During the past 12 months, we’ve covered a lot of territory, and I hope it hasn’t been too complicated. Options trading is a big subject. There are many moving parts. And, if you try to learn all of them, before you put on your first trade, you won’t get far in the process. And what good would that be? You didn’t come to my blog to be bored by all the minutiae. You want to learn how to trade options.
My intention in creating this website has always been to provide information that you can use to be able to trade on your own.
My goal for the next few weeks is to take you on a journey from building and executing a trade to managing and closing the trade. I’ll try to keep it as simple as I can. Be sure to check out the highlighted links to further discussions.
Initially, let’s take a look at this from the perspective of building a trade.
So, how do we build a trade?
Setting up a trade properly is key to successful trading.
The most important factors to consider in building a trade are:
- Develop an assumption about direction
- Consider the ideal implied volatility environment
- Identify the best expiration date for your trade
- Understand the risk profile. This involves an introduction to delta and the probability of an option being in the money by expiration.
Let’s discuss these four factors
1. A directional trade assumption comes in three flavors:
We can say our strategy is bullish if we assume that it will profit from the underlying increase in value. Or bearish, if we believe our strategy will profit if the underlying decreases in value, and our assumption is neutral if the strategy we choose profits from underlying price stability. Profit is our goal whether we are bullish, bearish, or neutral.

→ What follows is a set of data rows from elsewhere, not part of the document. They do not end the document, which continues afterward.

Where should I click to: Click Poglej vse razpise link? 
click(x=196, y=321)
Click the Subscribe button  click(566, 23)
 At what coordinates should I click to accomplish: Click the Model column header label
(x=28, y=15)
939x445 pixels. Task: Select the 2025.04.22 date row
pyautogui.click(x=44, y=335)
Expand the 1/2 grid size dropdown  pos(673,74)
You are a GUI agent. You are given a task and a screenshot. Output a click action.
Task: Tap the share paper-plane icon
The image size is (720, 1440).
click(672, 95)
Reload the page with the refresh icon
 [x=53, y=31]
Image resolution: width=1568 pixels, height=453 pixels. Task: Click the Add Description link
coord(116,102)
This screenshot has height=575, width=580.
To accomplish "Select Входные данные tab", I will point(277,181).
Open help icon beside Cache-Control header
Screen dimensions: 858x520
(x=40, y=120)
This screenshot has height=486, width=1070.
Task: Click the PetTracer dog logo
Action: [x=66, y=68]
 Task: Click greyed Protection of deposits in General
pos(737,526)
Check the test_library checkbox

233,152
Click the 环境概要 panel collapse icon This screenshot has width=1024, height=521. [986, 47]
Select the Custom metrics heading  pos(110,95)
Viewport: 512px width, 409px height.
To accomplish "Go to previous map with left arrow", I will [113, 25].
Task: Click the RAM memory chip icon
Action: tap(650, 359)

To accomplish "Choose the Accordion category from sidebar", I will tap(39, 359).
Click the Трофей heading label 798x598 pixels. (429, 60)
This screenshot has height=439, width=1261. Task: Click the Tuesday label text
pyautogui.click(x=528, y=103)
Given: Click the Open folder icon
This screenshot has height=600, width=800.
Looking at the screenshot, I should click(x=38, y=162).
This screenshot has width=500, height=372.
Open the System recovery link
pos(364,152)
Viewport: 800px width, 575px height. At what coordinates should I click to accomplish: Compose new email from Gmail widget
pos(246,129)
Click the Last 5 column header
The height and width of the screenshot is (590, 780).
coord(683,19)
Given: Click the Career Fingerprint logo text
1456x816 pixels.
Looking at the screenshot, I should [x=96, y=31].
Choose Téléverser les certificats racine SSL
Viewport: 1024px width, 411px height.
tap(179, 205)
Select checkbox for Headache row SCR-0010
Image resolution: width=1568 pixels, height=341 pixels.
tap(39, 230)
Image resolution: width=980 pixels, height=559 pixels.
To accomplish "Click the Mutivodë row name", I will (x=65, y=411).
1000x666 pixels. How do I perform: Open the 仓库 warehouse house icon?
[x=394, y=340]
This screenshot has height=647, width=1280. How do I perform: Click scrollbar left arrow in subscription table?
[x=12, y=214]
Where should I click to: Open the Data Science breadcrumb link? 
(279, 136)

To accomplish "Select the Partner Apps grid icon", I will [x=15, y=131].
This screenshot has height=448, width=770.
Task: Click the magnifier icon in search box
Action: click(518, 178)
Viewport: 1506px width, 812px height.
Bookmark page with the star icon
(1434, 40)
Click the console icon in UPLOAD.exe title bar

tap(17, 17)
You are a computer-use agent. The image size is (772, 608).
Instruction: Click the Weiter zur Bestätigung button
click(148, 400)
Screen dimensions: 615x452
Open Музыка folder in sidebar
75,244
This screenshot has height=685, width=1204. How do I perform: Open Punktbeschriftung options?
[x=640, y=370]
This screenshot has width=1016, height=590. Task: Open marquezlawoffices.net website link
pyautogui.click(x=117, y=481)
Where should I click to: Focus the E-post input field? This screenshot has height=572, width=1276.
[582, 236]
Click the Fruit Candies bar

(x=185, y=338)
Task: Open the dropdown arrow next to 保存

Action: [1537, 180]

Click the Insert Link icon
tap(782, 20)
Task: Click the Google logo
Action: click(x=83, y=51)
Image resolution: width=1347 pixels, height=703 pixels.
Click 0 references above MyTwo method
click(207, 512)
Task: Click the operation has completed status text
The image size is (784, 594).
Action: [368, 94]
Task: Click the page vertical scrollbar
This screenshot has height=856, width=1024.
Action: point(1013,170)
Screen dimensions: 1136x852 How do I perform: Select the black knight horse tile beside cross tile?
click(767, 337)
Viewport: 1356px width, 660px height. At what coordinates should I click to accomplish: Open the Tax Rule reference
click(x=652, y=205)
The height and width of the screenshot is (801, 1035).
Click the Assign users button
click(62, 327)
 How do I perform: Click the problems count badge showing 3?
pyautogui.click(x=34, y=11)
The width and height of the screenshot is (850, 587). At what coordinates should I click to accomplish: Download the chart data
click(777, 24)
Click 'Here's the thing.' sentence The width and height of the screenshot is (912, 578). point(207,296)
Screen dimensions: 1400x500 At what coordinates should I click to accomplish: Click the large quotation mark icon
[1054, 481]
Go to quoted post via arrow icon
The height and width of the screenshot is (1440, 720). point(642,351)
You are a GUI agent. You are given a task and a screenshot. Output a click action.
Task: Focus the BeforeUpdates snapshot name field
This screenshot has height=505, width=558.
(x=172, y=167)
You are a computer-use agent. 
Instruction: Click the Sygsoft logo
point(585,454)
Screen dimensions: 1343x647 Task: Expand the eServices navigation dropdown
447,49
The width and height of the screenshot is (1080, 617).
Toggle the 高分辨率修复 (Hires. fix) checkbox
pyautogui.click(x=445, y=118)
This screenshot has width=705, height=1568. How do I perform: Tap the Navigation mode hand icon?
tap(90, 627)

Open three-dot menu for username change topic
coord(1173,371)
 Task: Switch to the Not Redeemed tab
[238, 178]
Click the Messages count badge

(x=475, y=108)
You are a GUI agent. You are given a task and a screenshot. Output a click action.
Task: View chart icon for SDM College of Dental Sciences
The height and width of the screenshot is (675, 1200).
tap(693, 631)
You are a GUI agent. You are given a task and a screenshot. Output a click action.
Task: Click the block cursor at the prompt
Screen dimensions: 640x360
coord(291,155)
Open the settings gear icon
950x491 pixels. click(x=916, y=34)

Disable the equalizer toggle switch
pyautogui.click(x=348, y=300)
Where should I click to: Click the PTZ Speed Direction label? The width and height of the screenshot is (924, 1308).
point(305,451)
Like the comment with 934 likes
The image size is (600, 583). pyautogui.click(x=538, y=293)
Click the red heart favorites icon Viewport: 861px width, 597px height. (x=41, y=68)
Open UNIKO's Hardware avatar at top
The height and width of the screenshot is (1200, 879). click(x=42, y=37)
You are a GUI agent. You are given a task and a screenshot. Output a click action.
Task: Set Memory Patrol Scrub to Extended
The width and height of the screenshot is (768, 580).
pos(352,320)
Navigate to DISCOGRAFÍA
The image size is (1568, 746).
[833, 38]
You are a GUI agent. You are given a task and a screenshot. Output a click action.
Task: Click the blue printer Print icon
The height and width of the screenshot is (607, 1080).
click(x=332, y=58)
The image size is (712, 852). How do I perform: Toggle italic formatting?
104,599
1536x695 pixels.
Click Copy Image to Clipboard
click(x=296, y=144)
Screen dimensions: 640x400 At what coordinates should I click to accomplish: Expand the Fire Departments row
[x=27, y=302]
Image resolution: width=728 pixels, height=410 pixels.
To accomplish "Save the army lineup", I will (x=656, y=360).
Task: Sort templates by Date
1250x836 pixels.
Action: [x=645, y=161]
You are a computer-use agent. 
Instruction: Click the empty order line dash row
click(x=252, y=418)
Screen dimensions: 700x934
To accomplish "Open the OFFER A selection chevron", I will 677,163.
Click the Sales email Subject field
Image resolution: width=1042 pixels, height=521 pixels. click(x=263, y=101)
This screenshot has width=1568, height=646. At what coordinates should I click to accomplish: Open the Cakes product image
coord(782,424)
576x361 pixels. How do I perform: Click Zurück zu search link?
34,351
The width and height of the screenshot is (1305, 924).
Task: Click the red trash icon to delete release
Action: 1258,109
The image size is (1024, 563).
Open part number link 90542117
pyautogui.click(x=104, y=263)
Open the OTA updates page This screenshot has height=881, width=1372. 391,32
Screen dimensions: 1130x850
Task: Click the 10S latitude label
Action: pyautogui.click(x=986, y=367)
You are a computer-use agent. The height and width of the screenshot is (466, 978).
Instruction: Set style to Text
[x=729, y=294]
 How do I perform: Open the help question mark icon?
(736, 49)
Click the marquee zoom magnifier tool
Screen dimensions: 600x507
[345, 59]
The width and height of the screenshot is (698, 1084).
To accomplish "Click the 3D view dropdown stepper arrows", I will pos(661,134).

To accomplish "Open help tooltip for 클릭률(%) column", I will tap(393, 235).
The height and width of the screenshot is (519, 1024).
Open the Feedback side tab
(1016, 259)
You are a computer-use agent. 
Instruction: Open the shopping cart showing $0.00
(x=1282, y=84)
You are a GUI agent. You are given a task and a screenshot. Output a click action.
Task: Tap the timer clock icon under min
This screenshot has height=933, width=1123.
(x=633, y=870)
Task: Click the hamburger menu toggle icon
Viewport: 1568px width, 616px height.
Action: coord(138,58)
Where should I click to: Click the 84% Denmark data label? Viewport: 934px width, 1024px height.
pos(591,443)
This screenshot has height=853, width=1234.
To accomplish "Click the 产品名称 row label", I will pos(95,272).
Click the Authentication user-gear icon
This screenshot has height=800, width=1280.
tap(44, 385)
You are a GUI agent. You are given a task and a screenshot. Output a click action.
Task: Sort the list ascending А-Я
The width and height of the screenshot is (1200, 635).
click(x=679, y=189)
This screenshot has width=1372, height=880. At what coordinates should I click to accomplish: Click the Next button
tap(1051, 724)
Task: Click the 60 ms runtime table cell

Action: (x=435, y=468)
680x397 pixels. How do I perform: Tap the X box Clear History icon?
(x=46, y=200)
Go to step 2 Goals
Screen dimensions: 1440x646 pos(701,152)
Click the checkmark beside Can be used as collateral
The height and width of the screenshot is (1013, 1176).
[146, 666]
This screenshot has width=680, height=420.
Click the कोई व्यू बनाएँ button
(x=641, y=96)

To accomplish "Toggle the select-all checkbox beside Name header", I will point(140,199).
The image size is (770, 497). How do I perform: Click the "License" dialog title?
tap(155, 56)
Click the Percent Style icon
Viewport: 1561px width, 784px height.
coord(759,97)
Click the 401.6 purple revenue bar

2. Based on several studies by the tastytrade research team it has been shown that 45 days to expiration (DTE) is the optimal period in which to get the highest average daily P/L
3. Implied Volatility is the measure of future movements in a particular underlying. Implied Volatility Rank (IVR). IVR tells us the relative level of current IV over the past year. We have discussed in prior posts why we typically look for high IV ranked stocks to sell. High IV implies higher options premium
4. Delta helps us determine the risk profile in a position. It is a metric that tells us the probability of the underlying being above or below the strike price at expiration. Delta measures how the option value will change with a $1 change in the underlying.
In conclusion, we can say that building a trade is a critical element in the overall trading process. And the key factors to consider are:
Directional assumption – Considering the IV environment – Optimal period – Choosing delta in line with your risk preference.